◆ Aim of the task: Starting with the first line of the records, write out each line exactly until you have included the line containing "Privacy Policy (486, 2126)".
╭──
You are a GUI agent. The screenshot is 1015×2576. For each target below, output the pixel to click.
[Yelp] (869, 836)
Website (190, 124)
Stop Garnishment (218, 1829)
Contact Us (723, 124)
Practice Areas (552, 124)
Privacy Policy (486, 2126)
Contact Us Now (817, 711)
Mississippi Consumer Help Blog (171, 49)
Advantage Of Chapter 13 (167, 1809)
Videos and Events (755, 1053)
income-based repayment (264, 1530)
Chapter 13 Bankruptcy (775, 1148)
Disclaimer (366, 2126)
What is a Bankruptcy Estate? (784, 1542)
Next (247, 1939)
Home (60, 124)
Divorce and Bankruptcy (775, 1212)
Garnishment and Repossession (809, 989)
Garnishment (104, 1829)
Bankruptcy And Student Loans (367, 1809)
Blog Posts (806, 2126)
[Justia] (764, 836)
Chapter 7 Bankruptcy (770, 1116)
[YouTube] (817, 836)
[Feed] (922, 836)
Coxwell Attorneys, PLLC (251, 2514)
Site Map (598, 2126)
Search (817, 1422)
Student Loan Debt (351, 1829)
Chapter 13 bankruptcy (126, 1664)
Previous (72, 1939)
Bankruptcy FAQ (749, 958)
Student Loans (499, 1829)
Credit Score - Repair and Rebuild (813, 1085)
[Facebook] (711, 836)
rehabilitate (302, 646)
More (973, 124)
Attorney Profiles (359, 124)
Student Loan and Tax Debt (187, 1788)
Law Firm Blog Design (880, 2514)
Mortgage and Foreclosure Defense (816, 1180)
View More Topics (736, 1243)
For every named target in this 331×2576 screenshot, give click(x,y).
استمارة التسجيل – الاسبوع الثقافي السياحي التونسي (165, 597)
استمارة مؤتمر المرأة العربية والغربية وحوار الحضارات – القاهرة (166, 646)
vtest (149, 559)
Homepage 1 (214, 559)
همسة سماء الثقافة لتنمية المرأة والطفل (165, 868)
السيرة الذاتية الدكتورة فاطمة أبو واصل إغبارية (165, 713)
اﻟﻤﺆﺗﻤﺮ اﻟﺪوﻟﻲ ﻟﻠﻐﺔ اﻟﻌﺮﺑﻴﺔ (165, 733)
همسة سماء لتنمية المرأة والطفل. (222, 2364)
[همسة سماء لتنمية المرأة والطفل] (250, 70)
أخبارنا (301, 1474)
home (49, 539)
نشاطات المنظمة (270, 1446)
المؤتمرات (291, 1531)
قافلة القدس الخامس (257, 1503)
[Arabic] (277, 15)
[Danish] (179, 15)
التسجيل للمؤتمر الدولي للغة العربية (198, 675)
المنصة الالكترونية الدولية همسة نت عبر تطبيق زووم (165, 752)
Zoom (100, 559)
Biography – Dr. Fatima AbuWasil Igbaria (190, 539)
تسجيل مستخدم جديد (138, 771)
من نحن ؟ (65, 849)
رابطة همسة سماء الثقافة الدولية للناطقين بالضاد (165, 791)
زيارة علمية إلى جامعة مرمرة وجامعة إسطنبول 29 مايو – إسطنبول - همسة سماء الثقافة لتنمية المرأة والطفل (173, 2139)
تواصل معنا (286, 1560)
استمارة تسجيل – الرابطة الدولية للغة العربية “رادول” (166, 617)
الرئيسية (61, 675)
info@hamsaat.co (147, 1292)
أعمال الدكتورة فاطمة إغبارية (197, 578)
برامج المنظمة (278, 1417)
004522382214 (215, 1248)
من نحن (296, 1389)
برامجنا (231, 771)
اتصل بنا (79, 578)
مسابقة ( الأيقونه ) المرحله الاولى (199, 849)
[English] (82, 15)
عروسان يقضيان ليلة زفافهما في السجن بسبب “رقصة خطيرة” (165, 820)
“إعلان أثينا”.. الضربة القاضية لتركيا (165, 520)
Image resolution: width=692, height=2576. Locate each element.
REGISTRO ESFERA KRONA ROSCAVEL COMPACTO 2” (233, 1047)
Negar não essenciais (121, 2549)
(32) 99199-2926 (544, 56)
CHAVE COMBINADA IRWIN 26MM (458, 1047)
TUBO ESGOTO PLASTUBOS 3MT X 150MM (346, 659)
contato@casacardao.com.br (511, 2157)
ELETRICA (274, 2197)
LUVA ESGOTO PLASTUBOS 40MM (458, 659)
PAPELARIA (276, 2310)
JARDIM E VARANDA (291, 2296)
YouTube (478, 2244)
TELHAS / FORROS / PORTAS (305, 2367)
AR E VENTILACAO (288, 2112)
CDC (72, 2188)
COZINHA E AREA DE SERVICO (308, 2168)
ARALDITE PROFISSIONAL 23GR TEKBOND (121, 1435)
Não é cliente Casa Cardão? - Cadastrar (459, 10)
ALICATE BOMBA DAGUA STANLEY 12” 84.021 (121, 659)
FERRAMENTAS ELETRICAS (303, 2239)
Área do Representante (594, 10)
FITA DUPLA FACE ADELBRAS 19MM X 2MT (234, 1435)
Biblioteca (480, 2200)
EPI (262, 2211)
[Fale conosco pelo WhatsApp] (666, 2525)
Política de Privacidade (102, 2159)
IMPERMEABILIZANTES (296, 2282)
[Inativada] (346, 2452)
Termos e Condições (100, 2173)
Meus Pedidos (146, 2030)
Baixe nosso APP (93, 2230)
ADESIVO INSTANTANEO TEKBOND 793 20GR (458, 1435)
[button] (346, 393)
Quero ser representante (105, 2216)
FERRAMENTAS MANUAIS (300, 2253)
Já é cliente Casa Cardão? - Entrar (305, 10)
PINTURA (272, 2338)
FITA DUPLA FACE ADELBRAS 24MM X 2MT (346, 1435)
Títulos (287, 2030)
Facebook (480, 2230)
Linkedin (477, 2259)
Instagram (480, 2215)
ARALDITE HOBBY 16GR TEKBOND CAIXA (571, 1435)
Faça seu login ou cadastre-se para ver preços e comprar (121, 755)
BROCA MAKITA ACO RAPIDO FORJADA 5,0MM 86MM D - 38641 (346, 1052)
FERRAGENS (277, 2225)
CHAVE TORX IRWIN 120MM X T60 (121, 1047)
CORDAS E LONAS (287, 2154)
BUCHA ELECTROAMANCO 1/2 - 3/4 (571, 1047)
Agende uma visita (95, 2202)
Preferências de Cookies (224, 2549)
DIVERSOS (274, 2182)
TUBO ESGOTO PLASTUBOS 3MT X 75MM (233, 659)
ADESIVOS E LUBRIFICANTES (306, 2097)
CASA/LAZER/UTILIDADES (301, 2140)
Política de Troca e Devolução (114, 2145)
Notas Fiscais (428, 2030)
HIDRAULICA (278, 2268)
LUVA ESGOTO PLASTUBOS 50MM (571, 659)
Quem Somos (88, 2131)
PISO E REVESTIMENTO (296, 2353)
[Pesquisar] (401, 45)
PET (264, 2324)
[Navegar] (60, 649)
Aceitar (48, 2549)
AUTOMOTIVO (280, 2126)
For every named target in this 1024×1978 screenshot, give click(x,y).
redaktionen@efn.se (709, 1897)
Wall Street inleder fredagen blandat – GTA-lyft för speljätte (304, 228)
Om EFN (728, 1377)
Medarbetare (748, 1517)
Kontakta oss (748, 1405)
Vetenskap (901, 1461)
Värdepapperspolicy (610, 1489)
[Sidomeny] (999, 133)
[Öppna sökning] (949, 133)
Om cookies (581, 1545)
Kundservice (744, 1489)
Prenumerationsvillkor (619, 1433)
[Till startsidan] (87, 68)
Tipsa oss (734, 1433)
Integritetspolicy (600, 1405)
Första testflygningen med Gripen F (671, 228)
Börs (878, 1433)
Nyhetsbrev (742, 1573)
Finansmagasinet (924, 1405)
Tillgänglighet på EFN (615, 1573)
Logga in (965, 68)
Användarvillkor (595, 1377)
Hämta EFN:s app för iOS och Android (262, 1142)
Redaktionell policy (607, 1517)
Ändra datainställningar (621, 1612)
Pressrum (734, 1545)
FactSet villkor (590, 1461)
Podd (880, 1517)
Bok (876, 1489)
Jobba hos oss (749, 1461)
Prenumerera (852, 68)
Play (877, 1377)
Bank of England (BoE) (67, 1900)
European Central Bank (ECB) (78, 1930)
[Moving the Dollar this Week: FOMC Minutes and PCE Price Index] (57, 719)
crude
╰──
◆ Written reply:
You are a GUI agent. The screenshot is 1015×2576. For each target below, output the pixel to click.
[Yelp] (869, 836)
Website (190, 124)
Stop Garnishment (218, 1829)
Contact Us (723, 124)
Practice Areas (552, 124)
Privacy Policy (486, 2126)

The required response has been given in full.